Thursday, November 13, 2025

The Writer's Life: Becoming AI — What's a Writer To Do?

I never used to check my writing with an AI detector before joining Medium. And even when I first published on the platform, I didn’t check.

But then I read a few stories from writers who indicated their writing, or some of it, had been flagged as AI by an AI detector checker. I thought that I had better check my stories just to see.

For the most part, they pass with a big zero.

But occasionally, I receive a return that tells me that anywhere from 3% to 10% is most likely AI. My usual reaction is, “Really?” Often, it is only one line, one sentence, or at most a paragraph. Occasionally, it may consist of just a few words.

I ask myself why would the detector think that an occasional line in a story of several hundred words, or even a few thousand, is most likely AI-written? What is it about the words that makes the detector algorithm think that it has been written by AI? And typically it will say, 100% certain.

For example, the line below.

Of the two, I prefer the astronomical summer because it lasts longer!

It was part of a story I wrote about the two end dates of summer in the UK, meteorological and astronomical.

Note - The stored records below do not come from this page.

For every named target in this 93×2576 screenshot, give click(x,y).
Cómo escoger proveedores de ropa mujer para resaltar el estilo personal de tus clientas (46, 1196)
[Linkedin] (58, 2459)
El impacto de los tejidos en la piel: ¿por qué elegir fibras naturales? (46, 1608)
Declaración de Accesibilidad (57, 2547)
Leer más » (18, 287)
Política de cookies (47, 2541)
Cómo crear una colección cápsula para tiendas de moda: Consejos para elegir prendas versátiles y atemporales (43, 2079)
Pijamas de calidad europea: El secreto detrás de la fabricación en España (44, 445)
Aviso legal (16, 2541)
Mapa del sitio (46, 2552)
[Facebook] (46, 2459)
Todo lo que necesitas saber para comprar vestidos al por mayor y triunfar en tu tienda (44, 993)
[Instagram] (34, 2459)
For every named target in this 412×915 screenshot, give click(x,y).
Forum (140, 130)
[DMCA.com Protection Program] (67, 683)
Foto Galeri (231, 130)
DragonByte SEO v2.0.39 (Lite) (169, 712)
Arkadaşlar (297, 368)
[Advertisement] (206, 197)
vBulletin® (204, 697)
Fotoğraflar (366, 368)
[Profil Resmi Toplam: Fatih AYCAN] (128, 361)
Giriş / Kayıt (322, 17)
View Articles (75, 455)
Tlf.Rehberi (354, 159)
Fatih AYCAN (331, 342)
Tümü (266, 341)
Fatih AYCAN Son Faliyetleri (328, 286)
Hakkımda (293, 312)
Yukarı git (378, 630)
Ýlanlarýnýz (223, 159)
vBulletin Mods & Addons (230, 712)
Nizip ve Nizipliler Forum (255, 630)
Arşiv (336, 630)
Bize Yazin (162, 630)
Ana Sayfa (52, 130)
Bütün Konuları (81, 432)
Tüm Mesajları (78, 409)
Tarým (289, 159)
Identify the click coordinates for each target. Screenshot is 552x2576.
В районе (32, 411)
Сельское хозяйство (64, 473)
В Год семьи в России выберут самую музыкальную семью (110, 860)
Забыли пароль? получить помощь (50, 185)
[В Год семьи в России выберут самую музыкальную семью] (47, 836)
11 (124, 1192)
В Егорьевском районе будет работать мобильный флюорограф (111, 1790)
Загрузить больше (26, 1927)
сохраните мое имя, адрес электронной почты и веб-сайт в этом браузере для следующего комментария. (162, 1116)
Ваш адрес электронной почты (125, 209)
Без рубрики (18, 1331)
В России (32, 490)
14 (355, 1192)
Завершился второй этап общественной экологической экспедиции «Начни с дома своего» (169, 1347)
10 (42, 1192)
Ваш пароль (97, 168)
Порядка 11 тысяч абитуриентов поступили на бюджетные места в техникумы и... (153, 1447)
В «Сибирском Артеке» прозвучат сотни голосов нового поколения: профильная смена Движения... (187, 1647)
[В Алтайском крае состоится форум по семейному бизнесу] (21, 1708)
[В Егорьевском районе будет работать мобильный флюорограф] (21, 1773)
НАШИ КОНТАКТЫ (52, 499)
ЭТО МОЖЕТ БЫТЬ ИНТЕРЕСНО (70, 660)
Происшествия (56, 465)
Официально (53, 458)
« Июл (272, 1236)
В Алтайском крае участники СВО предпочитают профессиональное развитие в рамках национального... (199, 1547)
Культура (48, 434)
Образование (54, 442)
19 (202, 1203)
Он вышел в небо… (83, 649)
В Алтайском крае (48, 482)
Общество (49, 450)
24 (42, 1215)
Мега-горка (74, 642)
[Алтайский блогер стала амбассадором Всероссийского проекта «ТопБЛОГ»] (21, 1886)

I wrote it for the reason given; the end date of the astronomical summer is later than the other date.

It was a simple enough sentence. Anyone could have written it. But the detector thought that AI wrote that line. It didn’t make sense to me. Was it because I had used a fancy word like ‘astronomical’? Or maybe it was the exclamation mark at the end? Perhaps AI did not think that a human would write that way, to emphasise being happy?